Since checksums can be used to detect alterations in digital input, they can be very useful in computer forensics. Checksum values can help to establish a very low probability of alteration of digital evidence once it has been captured. A checksum is extremely effective when it is declared after the acquisition of electronic evidence. The declaration of the checksum should be printed or otherwise stored to prevent potential alteration or tampering. Should the checksum of the evidence later be found to not match the declared checksum, there is a possibility that the evidence or evidence container has been altered. (Note carefully that it is possible, not definite.) Factors such as disk errors and errors in the checksum implementation can also result in a checksum mismatch.
What a checksum cannot do is prove that the correct digital evidence was acquired. Here is an example to consider. My company makes forensic imagers, and forensic imagers undergo validation testing by neutral third parties. Basically, these third parties are checking that the product does not alter the data that it was copying and that it copies all of the data.
During a couple of the different validations by different groups, we were contacted by the testers. The testers had told us that they had noticed that the checksum values that we produced were occasionally different than the ones that they produced using their equipment. Follow-up up investigation revealed that the checksums were indeed different, and in all cases it was because our system was capturing more disk data than their test system was.
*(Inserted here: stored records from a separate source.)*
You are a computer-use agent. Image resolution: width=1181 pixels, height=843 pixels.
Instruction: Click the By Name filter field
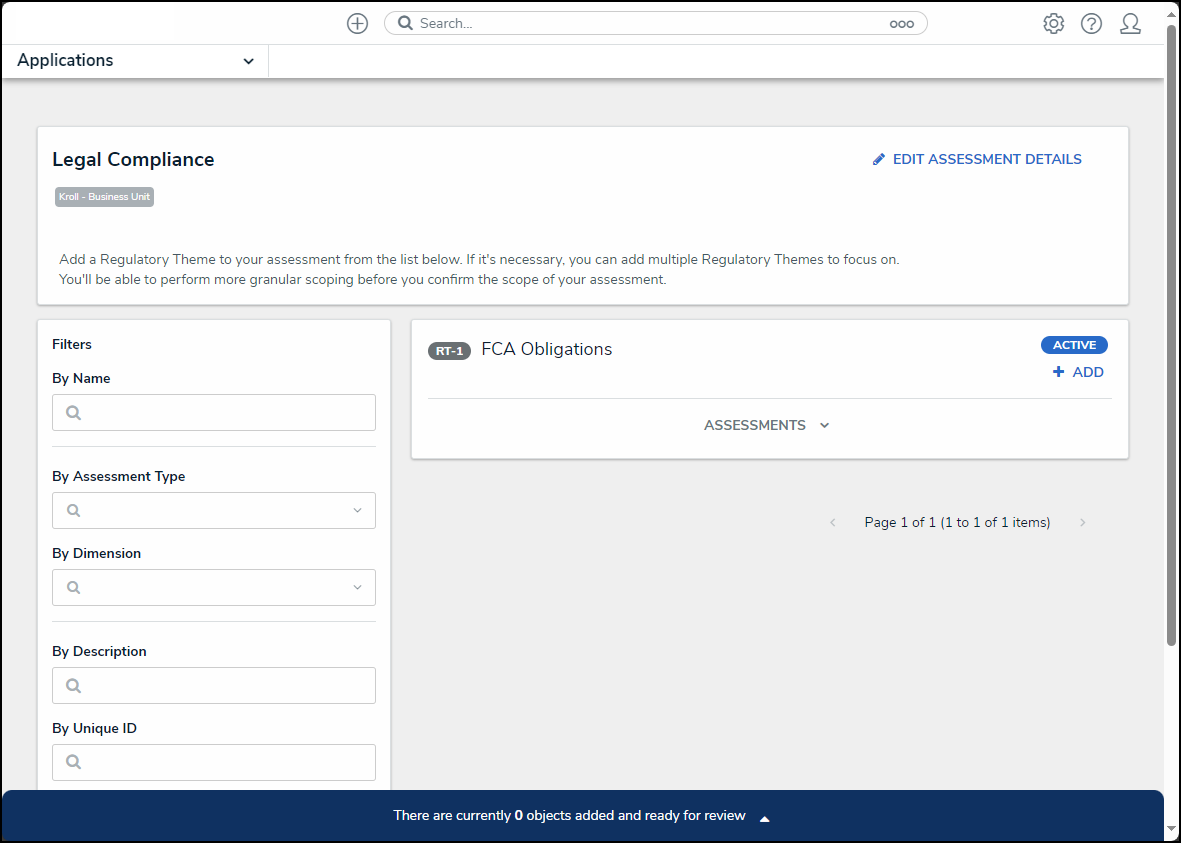pyautogui.click(x=214, y=412)
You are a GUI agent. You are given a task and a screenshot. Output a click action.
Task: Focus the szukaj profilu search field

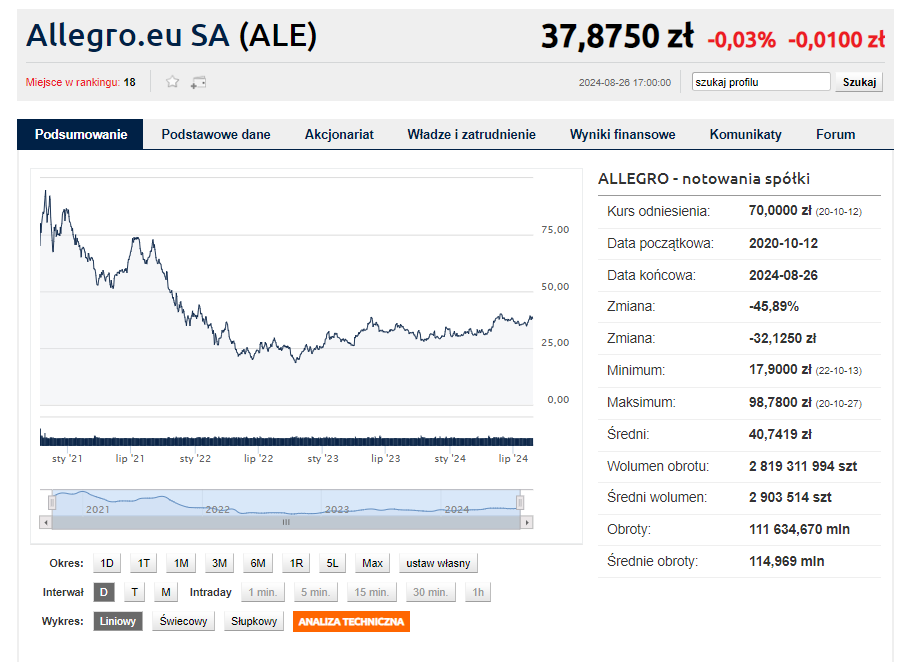(761, 82)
Well, that is good news for us, but why were they different? It turns out that when you capture more data, you need to run the additional data into the checksum algorithm. That, in turn, changed the checksum value and led to the difference.
This highlights that the checksum algorithm cannot be used to determine if the original disk drive was read correctly. As happened here, the validation team’s checksum values had matched when they did not read all of the data. The checksum value was very useful to determine that the source disk was not modified, but was not useful in determining that the source disk was read completely.